== Source extract

JUDGMENT (Imputations - form - publication - particularisation)
1 On 28 October 1998 the plaintiff sought leave to file a Further Amended Statement of Claim. An Amended Statement of Claim had been filed on 20 September 1992. The original initiating process had been filed on 10 August that year.
2 By his September 1992 Amended Statement of Claim the plaintiff structures his action against the defendants as follows.
3 The first defendant (the ABC) is sued in respect of four broadcasts at separate times on 7 July 1992 (the four matters complained of set out in Schedule 1 to the pleading).
4 The fourth defendants (Joe Khoury and Kinsarva Pty Limited trading as Al Bairak Newspaper ) are sued in respect of a publication "on or about 9 July 1992" of an article in Arabic, the original of which is Schedule 2 and a translation of which is Schedule 3.
5 The second and third defendants, Joe Khoury and Sayed Obeid, are sued as follows in respect of what is described as the sixth matter being Schedule 4 to the pleading. It is alleged:
"12. Prior to the publication of the First Matter, the Second and Third Defendants or one of them published to the First Defendant and or the Fourth Defendants of and concerning the Plaintiff, the matter set out in Schedule 4 ("the Sixth Matter").
13. Each of the Second and or Third Defendants published the Sixth Matter -
(a) with the intention that it would be republished in the media and/or by the First Defendant and/or the Fourth Defendants;
(b) in circumstances where such republication was the natural and probable consequence of the Second and/or Third Defendants publishing the Sixth Matter;
(c) and thereby authorised and approved the republication of the Sixth Matter and/or are or is responsible for it republication by the First Defendant and/or the Fourth Defendants as aforesaid".
6 Each of the broadcasts (four in number) and the fifth and sixth matters are said to "contain" the following imputations defamatory of the plaintiff:.
"14(a) the plaintiff was guilty of tax avoidance;
or in the alternative,
(b) the plaintiff was reasonably suspected by the Australian Taxation Office of tax avoidance;
further, or in the alternative,
(c) the plaintiff had so conducted himself in respect of taxation arrangements as to warrant the accusation of his business associates that he was guilty of tax avoidance;
(d) the plaintiff had exploited his business associates in order to avoid tax;
(e) the plaintiff used a bogus superannuation scheme to enrich himself;
in the alternative,
(f) the plaintiff so conducted himself as to warrant the accusation of his business associates that he had used a bogus superannuation scheme to enrich himself".

====

[Work order]:
Answer these questions from the judgment above:
1. On what date was the Amended Statement of Claim filed?
2. In what language was the article published by the fourth defendants written?
3. How many broadcasts is the first defendant sued over?

== Supplied material

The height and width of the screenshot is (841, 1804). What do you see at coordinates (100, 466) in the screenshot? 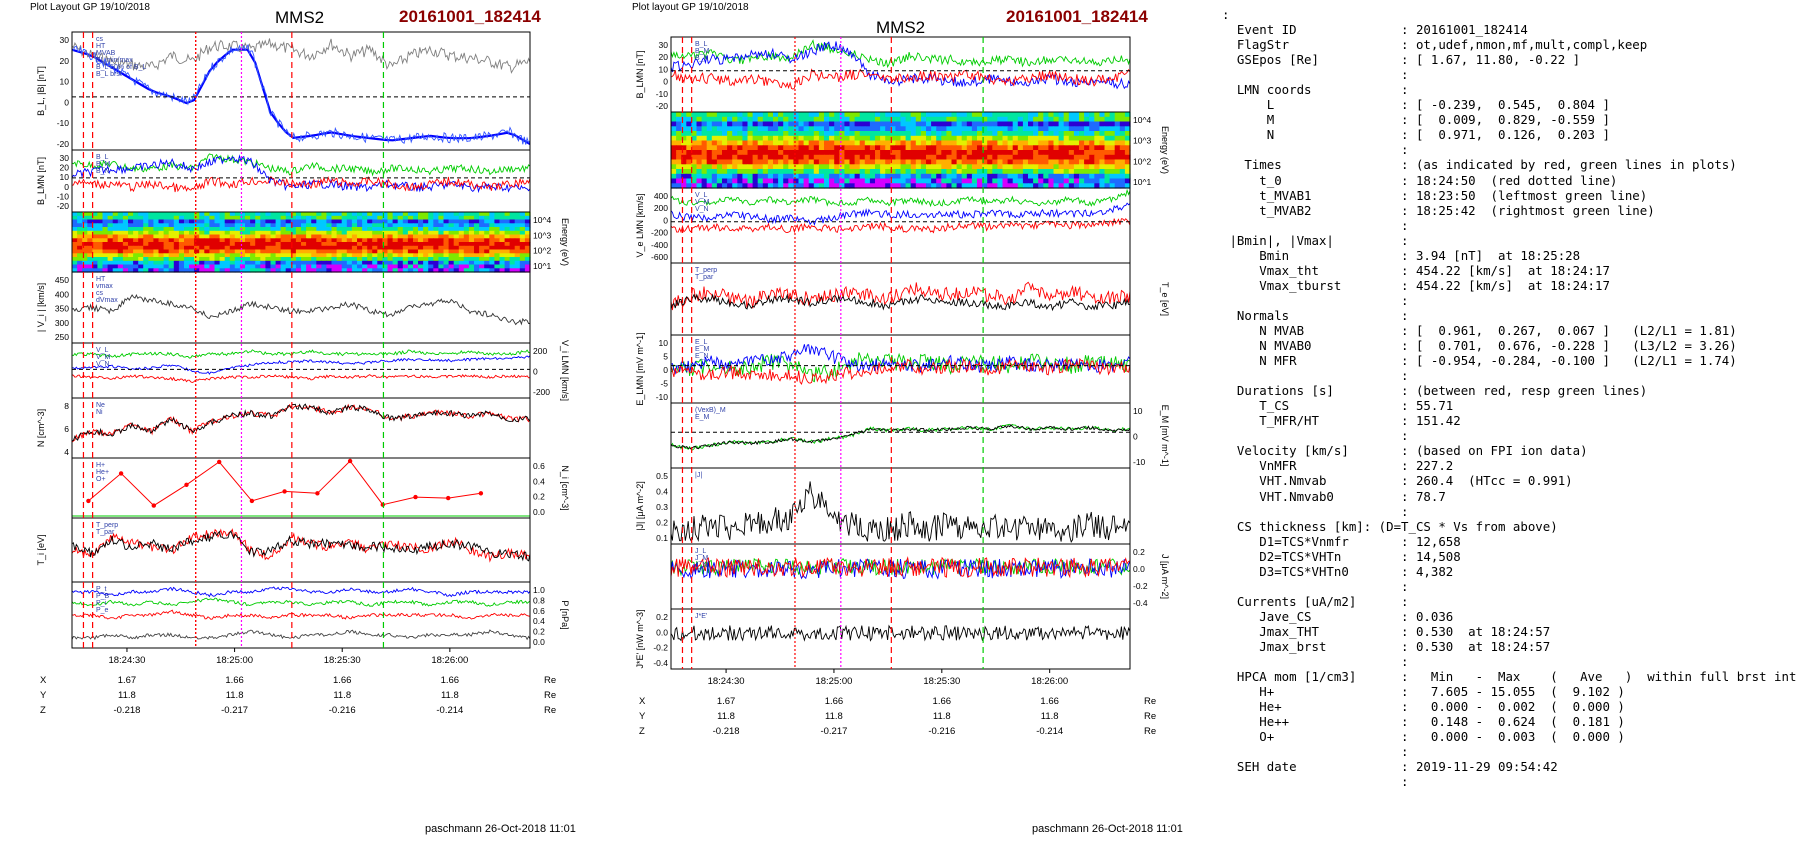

====

[Output below]:
1. 20 September 1992
2. Arabic
3. Four